Chez Multiburo sont proposés un open space de coworking, des bureaux réservés et des salles de réunions (ici à Toulouse). (Crédits : Multiburo)
Système d'abonnement, services innovants ou encore ouverture à l'international : Multiburo, IWG et WeWork ont chacun opté pour des stratégies opposées pour s'imposer dans le secteur du coworking.

Multiburo est une PME lyonnaise, dont le modèle est fondé sur l'abonnement et un taux de présence. « Si l'espace est plein et ne permet plus à une personne qui arrive de trouver une place, nous ouvrons toujours une salle de réunion pour ne pas laisser la personne sans espace de travail », explique sa directrice générale, Stéphanie Auxenfans. Dans chacun de ses immeubles sont en effet toujours proposés un open space de coworking, des bureaux réservés et des salles de réunion. En matière de bureaux partagés, l'abonnement ne court que pour un mois. « C'est une grande liberté pour l'entrepreneur mais aussi pour nous, car cela offre une grande fluidité business », assure la DG. L'entreprise, qui vient d'ouvrir 2.200 m² à Saint-Lazare, mise beaucoup sur les gares, « un tropisme qu'[elle] cultive tant la SNCF les transforme en lieux de vie ». Dès 2004, elle a même installé son siège avec ses 25 collaborateurs au sein de ses 2 700 mètres carrés situés gare de Lyon.
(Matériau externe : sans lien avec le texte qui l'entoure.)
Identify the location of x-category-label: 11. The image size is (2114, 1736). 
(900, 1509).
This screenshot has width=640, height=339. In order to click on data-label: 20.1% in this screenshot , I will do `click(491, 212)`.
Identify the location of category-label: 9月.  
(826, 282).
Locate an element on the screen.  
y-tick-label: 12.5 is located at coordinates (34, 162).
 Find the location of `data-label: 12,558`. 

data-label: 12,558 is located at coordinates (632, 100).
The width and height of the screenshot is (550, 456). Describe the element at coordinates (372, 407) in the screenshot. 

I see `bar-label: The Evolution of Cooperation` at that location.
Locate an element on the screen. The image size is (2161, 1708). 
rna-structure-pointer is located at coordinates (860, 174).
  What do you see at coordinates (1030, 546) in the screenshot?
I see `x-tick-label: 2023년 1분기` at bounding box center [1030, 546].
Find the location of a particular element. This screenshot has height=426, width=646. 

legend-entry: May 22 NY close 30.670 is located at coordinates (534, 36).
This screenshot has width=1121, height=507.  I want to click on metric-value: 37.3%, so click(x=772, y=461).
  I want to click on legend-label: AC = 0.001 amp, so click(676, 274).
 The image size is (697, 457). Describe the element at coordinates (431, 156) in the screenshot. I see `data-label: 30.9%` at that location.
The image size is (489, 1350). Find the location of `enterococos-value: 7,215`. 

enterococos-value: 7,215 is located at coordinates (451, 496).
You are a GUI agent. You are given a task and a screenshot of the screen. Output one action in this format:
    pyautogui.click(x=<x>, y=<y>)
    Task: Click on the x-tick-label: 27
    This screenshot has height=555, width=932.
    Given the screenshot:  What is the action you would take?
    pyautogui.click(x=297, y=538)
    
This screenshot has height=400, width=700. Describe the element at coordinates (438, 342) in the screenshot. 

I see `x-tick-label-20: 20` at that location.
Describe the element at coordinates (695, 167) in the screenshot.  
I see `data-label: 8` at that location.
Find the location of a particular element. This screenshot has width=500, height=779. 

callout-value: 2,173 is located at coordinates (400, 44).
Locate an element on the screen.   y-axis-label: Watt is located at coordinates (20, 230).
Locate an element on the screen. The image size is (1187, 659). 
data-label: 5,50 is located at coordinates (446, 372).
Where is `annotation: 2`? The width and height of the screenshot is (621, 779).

IWG, de son côté, se décline en trois marques pour « s'adresser à différents publics » : Regus, Spaces et Stop & Work, qui proposent du bureau permanent, du coworking et des salles de réunion. Être adhérent à l'un permet en outre d'accéder gratuitement aux deux autres. La multinationale peut également se targuer d'un réseau national et international qui lui permet, selon le DG de Regus France, Christophe Burckart, de « stimuler l'efficacité des entreprises avec lesquelles nous travaillons ». De même, en liant petites et grandes sociétés dans ses espaces, elle dit « accélérer leur développement » des deux côtés. De fait, cette approche lui permet de « s'assurer de solides rendements » et de « générer de la valeur à long terme » pour ses actionnaires. Si elle compte déjà plus de 117 sites en France, elle va ouvrir, en janvier, 18.000 m² de coworking, soit, d'après ses dires, le plus grand espace d'Europe.

Chez WeWork France, aussi incroyable que cela puisse paraître, « on ne se définit pas comme une société de coworking », déclare sa directrice générale Audrey Barbier-Litvak. Le bureau partagé, dit aussi « plug and play », ne représente en effet que 1 à 3% de ses surfaces. Les bureaux dédiés, qui restent les mêmes en permanence et où l'on peut laisser un écran, un ordinateur, un manteau, occupent, eux, un petit 1%. Les 97% restants sont en effet des bureaux privés derrière des cloisons. Le matériel et le mobilier (bureau, chaise, Internet, prise) sont fournis. Les abonnements durent au minimum un mois. Bientôt, la géante américaine déploiera un service qui n'existe qu'aux États-Unis pour l'instant : l'office management. Concrètement, elle conseillera les entreprises en matière de mélange de salariés ou d'optimisation de l'espace occupé, pouvant par exemple proposer du flex office.